* Exercise brief
Please answer these questions from the PowerDNS text below:
(a) Which two DNS servers does it name as checking their data before loading a zone?
(b) What impossible address does it give as an example for an AAAA record?
(c) What does PowerDNS try to do when a query turns up bad data?

Contrary to most DNS servers (such as BIND and NSD) which “compile” (i.e. check) the data they will be serving before successfully loading a zone, PowerDNS has to make do with what it finds in one of its sundry back-end databases. And let me tell you that it sometimes has to cope with very weird data. Here are some examples I’ve been finding recently:

  • Zones with missing SOA records
  • SOA records with impossible data in them (e.g. an mname with a colon in it), some of the SOA timers with a 0 in them, etc.
  • Zones without NS records
  • CNAME records with other data, which is forbidden
  • Domain names with non-ASCII characters in them
  • Domain names with white space in the names
  • Impossible IP addresses for A (e.g. 10.1.2) and AAAA (e.g. 10.1.2.1) records
  • Illegal RR types in the records table
  • Differing case of domain names in the records table associated with a single zone
  • Unqualified domain names in records table
  • Qualified mname and rname fields in SOA records

These are just some of the highlights.

PowerDNS is lenient when you query it and it finds bad data; it tries to fix some of the stuff on the fly which, on the one hand is good because the program helps you around your bad data, but on the other hand is really bad when you want that data served by a different brand of DNS server.

* Information provided
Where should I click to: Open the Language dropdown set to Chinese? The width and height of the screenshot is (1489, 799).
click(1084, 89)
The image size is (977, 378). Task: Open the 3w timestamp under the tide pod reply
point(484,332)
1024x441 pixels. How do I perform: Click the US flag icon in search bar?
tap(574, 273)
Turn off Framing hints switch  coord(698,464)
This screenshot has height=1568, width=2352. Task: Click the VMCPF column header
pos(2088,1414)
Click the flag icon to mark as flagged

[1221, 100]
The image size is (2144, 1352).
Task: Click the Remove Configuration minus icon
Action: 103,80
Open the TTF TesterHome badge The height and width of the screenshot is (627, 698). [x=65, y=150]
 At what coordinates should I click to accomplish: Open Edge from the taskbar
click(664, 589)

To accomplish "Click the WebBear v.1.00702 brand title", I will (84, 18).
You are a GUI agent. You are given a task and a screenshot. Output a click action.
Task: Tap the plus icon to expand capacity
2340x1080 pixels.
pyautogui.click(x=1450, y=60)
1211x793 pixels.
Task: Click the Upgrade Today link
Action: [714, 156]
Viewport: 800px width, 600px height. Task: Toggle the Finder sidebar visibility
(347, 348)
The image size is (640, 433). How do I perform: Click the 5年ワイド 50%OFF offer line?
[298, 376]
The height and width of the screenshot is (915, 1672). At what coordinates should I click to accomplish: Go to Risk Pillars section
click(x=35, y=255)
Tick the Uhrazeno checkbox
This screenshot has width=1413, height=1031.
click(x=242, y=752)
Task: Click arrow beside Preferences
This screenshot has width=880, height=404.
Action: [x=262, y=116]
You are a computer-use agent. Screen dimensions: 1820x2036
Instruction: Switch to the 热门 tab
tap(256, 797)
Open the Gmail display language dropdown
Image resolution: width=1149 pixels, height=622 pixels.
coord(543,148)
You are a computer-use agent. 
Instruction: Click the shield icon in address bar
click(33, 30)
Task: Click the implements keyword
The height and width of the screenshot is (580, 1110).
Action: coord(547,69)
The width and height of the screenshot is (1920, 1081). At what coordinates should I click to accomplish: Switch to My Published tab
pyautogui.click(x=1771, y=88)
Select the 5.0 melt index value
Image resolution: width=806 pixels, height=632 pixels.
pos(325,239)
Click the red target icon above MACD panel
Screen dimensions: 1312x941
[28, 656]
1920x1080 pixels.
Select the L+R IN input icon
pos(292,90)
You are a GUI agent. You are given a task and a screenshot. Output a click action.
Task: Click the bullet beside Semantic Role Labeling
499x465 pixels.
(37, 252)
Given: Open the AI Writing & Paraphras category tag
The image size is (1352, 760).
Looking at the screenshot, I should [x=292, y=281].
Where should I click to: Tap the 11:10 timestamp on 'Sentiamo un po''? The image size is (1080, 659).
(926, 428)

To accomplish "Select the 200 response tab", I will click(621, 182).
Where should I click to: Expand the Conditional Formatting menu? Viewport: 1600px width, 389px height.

* Response
(a) BIND and NSD.
(b) 10.1.2.1.
(c) It tries to fix some of the data on the fly.